Pela cidade de São Paulo, os campeonatos foram marcados pelo domínio dos times das zonas norte e leste, que levaram seis dos nove campeonatos mais disputados. A zona sul levou dois títulos para casa e a Grande São Paulo levantou a taça em uma oportunidade.

Os resultados da temporada foram levantados pela Agência Mural, com base em alguns dos principais torneios da região: Copa Pioneer, Copa Martins Neto, Copa da Paz, Copa do Busão, Copa Negritude, Copa Doroteia, Copa 9 de Julho e a Taça das Favelas. Contudo, não representam a totalidade, já que há torneios surgindo o tempo todo nos campos espalhados pela cidade.

CAMPEÕES DE 2023

  • Copa Pioneer: MEC Cidade Tiradentes, zona leste
  • Copa Martins Neto: Jardim Verônia, zona leste
  • Copa da Paz: Garotos da Vila, zona sul
  • Copa do Busão: Biqueira Futebol e Samba, zona norte
  • Copa Negritude: Jardim Regina, da zona norte
  • Copa Nove de Julho: Fúria Brasilândia, zona norte
  • Copa Dorotéia: EC Santa Luzia, zona sul
  • Taça das Favelas Feminina: Campanário, de Diadema, Grande SP
  • Taça das Favelas Masculina: Cidade Tiradentes, zona leste
  • Taça das Favelas Nacional: Rio de Janeiro (Feminino) e Paraná (Masculino)

Favelão

A competição de encerramento da temporada 2023 foi a Taça das Favelas Nacional, mais conhecida como Favelão, que teve as finais disputadas no estádio do Canindé, no centro da capital.
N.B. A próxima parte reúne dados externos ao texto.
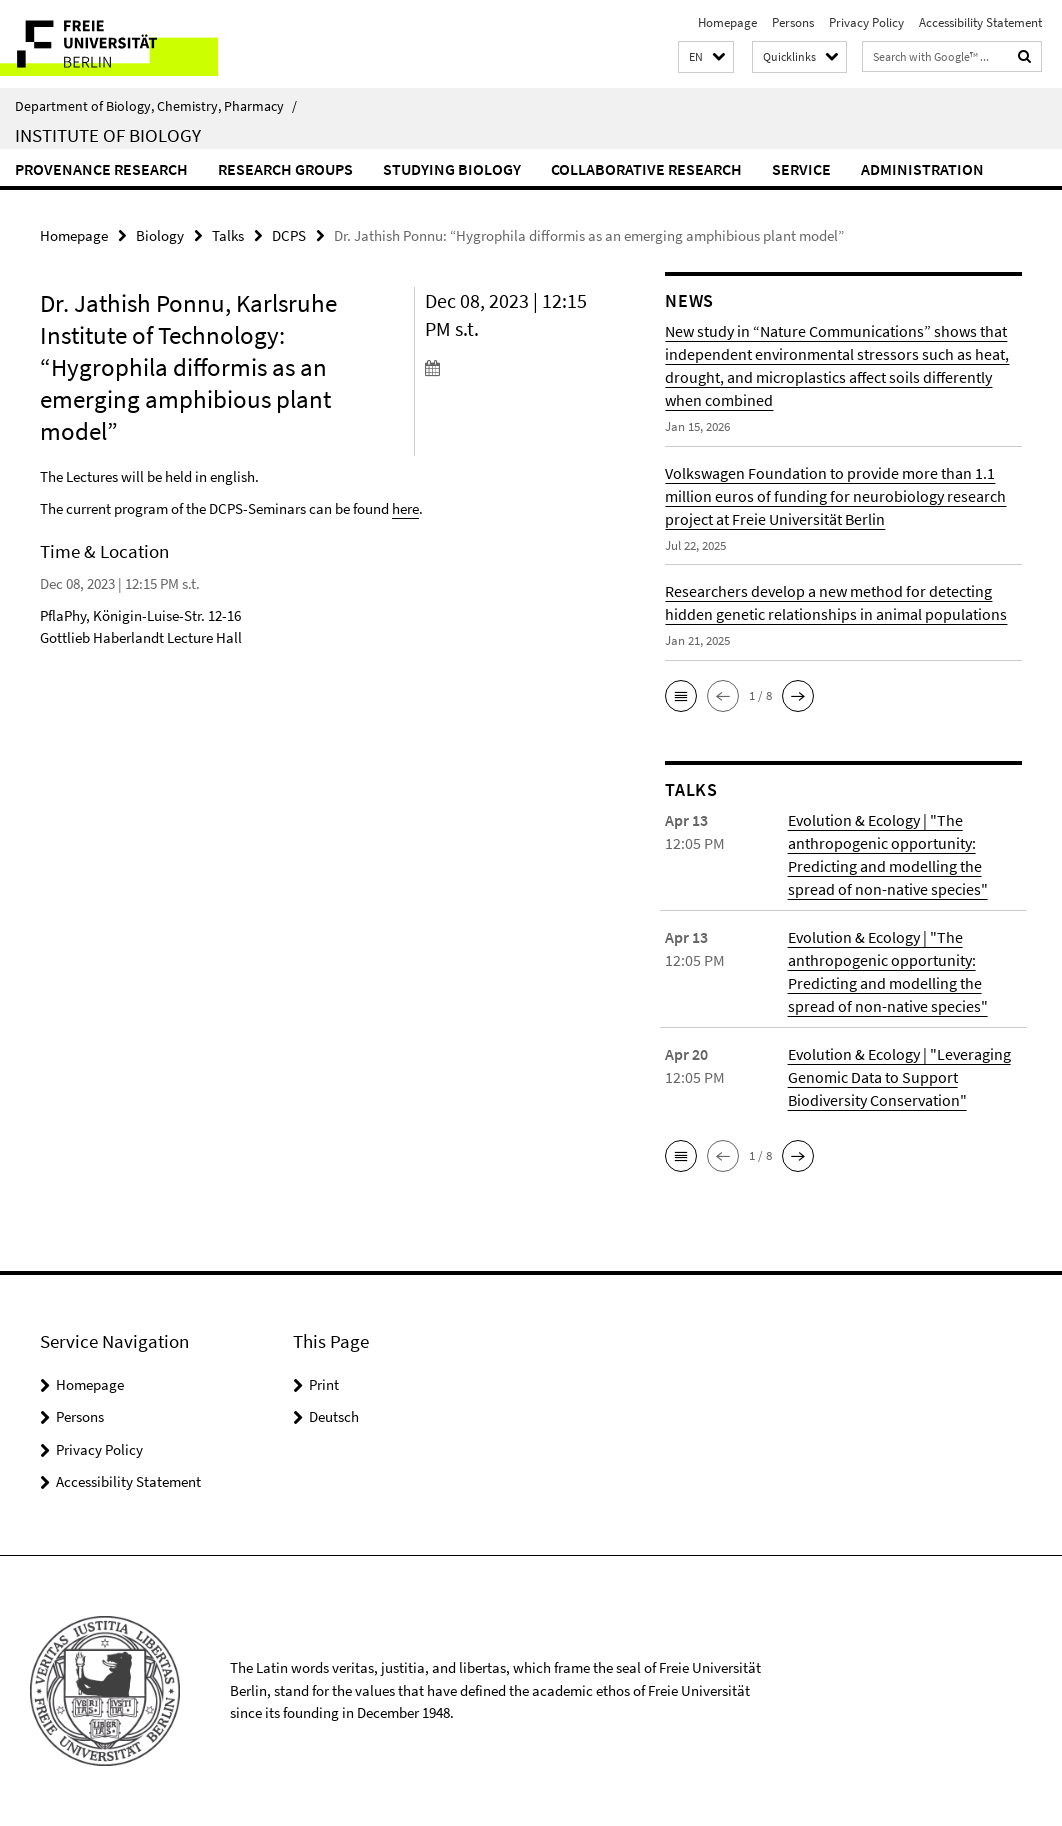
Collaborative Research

O campeonato reúne os melhores atletas das edições estaduais da Taça das Favelas e, antes da decisão, os jogos foram disputados no campo da Vila Manchester, no Carrão, na zona leste de São Paulo.

A finalíssima do lado feminino reuniu os times de São Paulo e Rio de Janeiro, em uma reedição da final de 2022. Após o empate no tempo normal por 1 a 1, as cariocas venceram as paulistas nos pênaltis e se tornaram bicampeãs do torneio.

Já na decisão masculina, o Paraná venceu o Espírito Santo por 2 a 1 e levou pela primeira vez o título de forma invicta, vencendo todos os seis jogos que disputou. A seleção paulista foi eliminada nos pênaltis pelos capixabas nas quartas de final.

Taça das Favelas Estadual

Na edição estadual da Taça das Favelas 2023, a competição consagrou dois campeões inéditos. Em uma revanche da final de 2022, a Favela do Campanário, de Diadema, venceu por 2 a 0 a Favela do Paraisópolis e levou o título para a Grande São Paulo.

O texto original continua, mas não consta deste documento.